[TRY IT]
Images are not part of the copy; transcribe all the data exactly.
· · · · · · ·
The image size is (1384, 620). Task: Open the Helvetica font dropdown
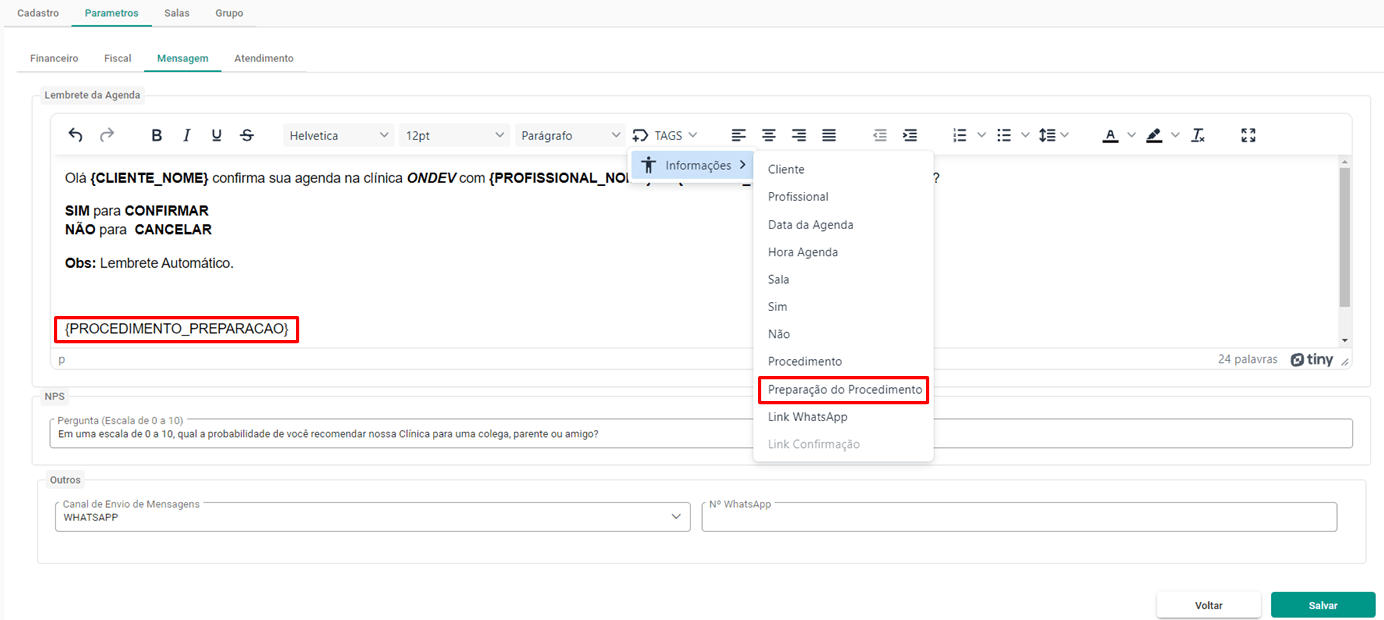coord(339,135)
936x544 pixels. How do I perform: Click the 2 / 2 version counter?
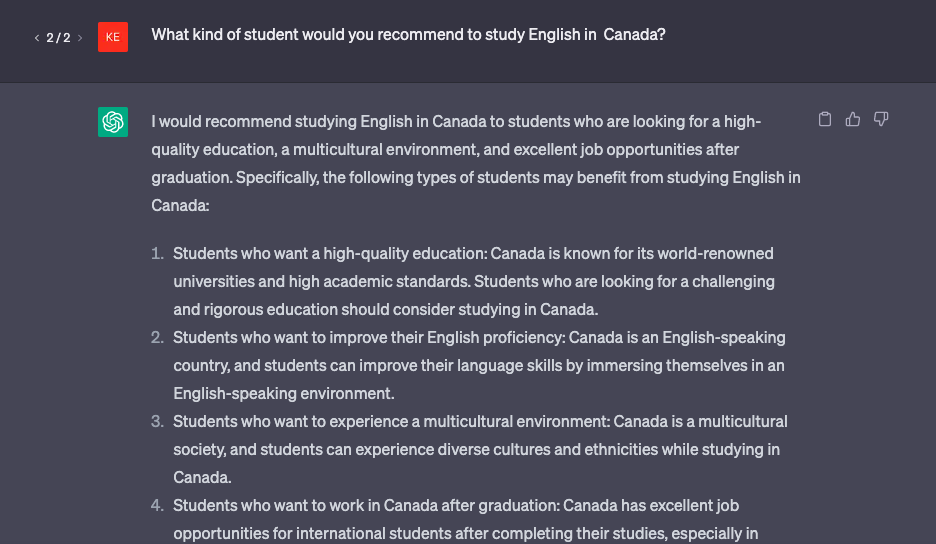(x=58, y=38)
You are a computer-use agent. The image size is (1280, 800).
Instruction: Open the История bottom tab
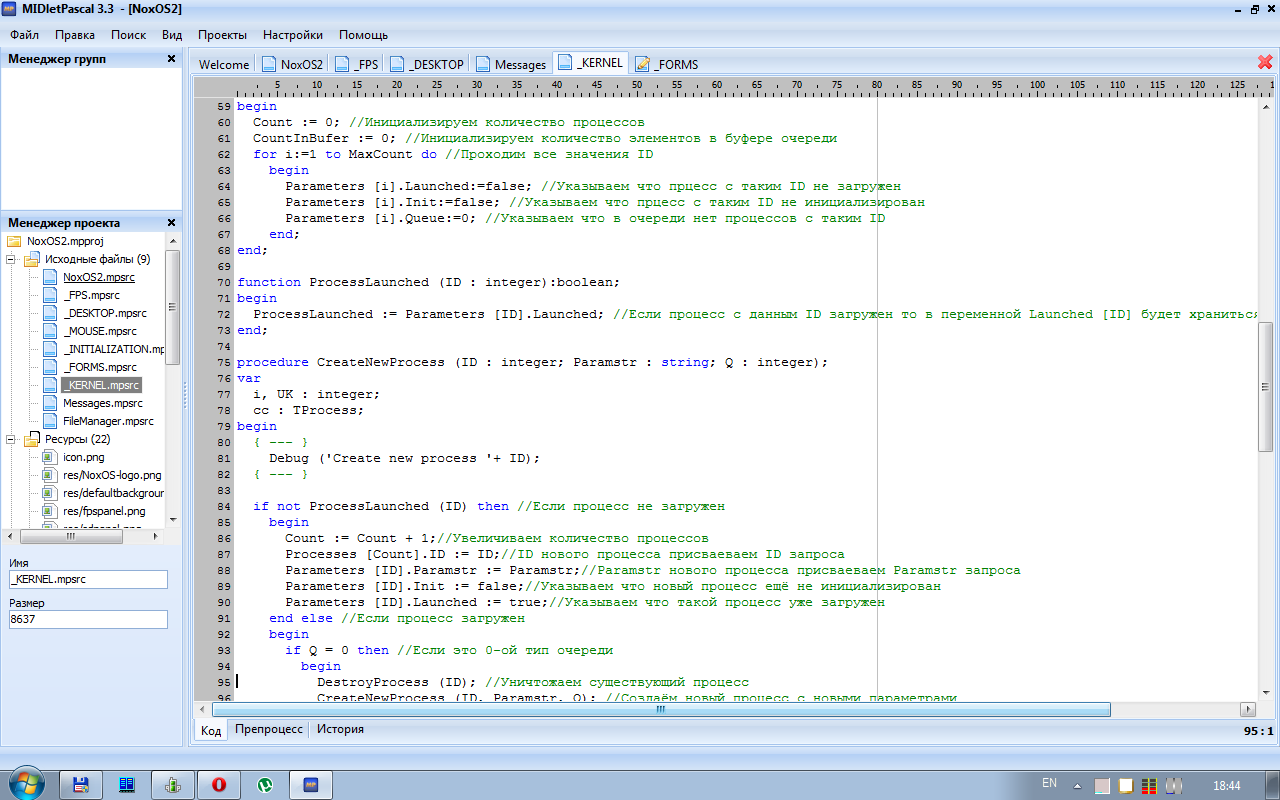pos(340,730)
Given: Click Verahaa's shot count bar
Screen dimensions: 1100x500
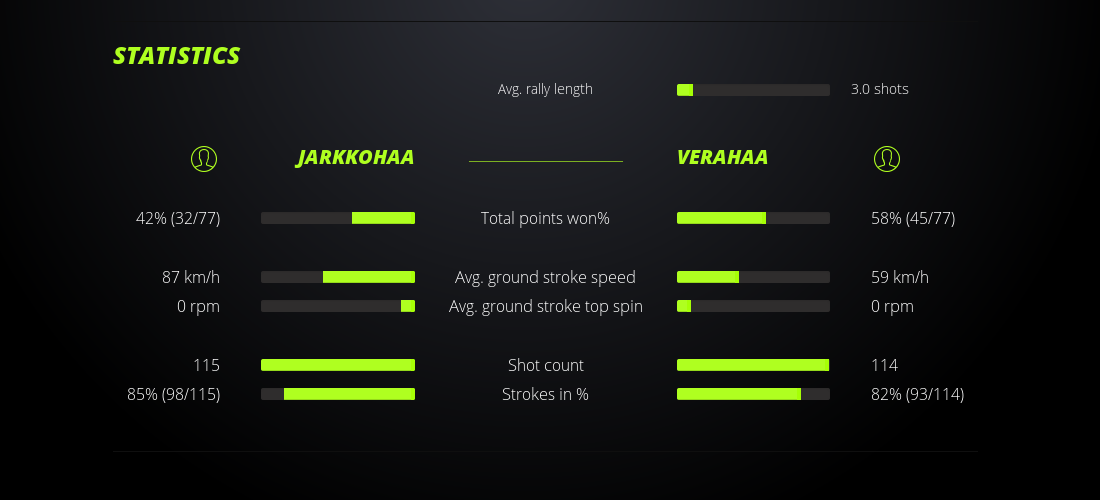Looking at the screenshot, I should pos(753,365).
· · · · · · ·
[RESPONSE FOR THIS EXERCISE]
The image size is (1384, 620). Task: Open the Helvetica font dropdown
coord(339,135)
936x544 pixels. How do I perform: Click the 2 / 2 version counter?
(x=58, y=38)
You are a computer-use agent. The image size is (1280, 800).
Instruction: Open the История bottom tab
pos(340,730)
Given: Click Verahaa's shot count bar
Screen dimensions: 1100x500
Looking at the screenshot, I should pos(753,365).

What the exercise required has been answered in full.